Jornal Estado de Minas

Poderes

Articulação com Congresso desafia governo Bolsonaro


O cumprimento da promessa eleitoral de “mais Brasil, menos Brasília” vai impor desafios à articulação política do governo em 2020. A descentralização de recursos geridos pela União para os estados e municípios enfraquece a tinta das canetas no Palácio do Planalto e requer novas estratégias para a barganha com deputados e senadores.


No próximo ano, as emendas parlamentares individuais serão transferidas diretamente para as prefeituras de suas respectivas bases dos congressistas sem a vinculação com programas do governo. As emendas de bancada,  até então negociadas pelo Executivo, passarão a ser impositivas, ou seja, de execução obrigatória.

Ciente das dificuldades, a aposta governista é trabalhar o mérito das propostas e, quando necessário, negociar a liberação de emendas extras em patamares entre R$ 2 milhões a, no máximo, R$ 10 milhões por parlamentar.

A articulação política tem noção dos desafios que enfrentará, sobretudo de ordem fiscal, e vai evitar propor acordos impagáveis. A aprovação da reforma da Previdência veio ao custo de uma promessa feita pelo ministro-chefe da Casa Civil, Onyx Lorenzoni – até então o articulador – de R$ 20 milhões em emendas extras para cada deputado disposto a votar pela matéria, fora combinados feitos com líderes partidários e senadores, que chegaram a R$ 35 milhões. A fatura caiu justamente para o ministro-chefe da Secretaria de Governo, Luiz Eduardo Ramos – o atual articulador – que, a pessoas próximas, garante que, em 2020, será diferente.



Os mais próximos a Lorenzoni argumentam que os acordos feitos por ele foram necessários para viabilizar a aprovação de uma matéria impopular como a Previdência, mas a conta disso se tornou quase que impagável para Ramos, que, junto de sua equipe, se esforça para honrar todos os compromissos até o fim de ano.

A meta para o próximo ano, contudo, é adotar um modelo mais próximo do adotado pelo ex-presidente Michel Temer, de oferecer a liberação de R$ 5 milhões – chegando ao máximo de R$ 10 para os mais fiéis – em emendas extras e cargos para deputados e senadores que mostrarem lealdade em votações de matérias sensíveis, como a polêmica reforma administrativa, que sofrerá a resistência de centrais sindicais.
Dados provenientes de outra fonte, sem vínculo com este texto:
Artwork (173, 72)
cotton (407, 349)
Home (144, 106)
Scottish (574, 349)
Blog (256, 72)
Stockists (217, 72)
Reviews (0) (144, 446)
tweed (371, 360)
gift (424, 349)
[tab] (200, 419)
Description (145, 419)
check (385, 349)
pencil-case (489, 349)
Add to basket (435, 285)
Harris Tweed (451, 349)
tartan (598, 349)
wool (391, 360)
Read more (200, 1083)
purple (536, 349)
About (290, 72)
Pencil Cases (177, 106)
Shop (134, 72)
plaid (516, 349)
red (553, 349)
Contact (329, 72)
Quando o presidente Jair Bolsonaro anunciou a mudança na articulação política, disse que a ideia era “retornar ao que era feito em governos anteriores”. É o que Ramos pretende fazer. Um ex-interlocutor do governo Temer afirma que, raramente, eram liberadas mais de R$ 5 milhões em emendas para um único parlamentar. A diferença, adverte, é que os acordos eram executados. “Agora, tanto as emendas quanto os cargos não são. São promessas que estão ficando no papel. Os ministros não nomeiam os indicados e não executam as verbas”, analisa. Outro desafio da articulação para 2020 será conter a ganância dos congressistas.



Uma liderança no Congresso avalia que congressistas acostumados com R$ 20 milhões em emendas extras vão pressionar por barganhas em volume semelhante. “Os dois lados vão querer sempre mais. Um vai querer pagar o mínimo possível e o outro vai desejar receber mais. O Ramos está fazendo um bom trabalho, sendo bem honesto. Não faz o ‘toma lá da cá’ que começaram a querer fazer na Previdência. A narrativa é de ‘quem estiver com a gente, vai ter cargo, verba extra, etc. Que não estiver, sinto muito’”, pondera um deputado.

Mais impositivo 

O líder do governo na Câmara, Major Vitor Hugo (PSL-GO), reconhece os desafios, ao ressaltar que o orçamento será muito mais impositivo. O Projeto de Lei Orçamentária Anual (Ploa) para 2020 prevê R$ 16,2 bilhões em emendas impositivas, dos quais R$ 9,5 bilhões são individuais e R$ 6,7 bilhões de bancada. Com a provável aprovação da PEC 188/2019 para 2020, que propõe o Pacto Federativo por meio da descentralização de até R$ 400 bilhões em 15 anos a estados e municípios, a tendência também será de menos disposição de recursos para remanejamentos das verbas extras.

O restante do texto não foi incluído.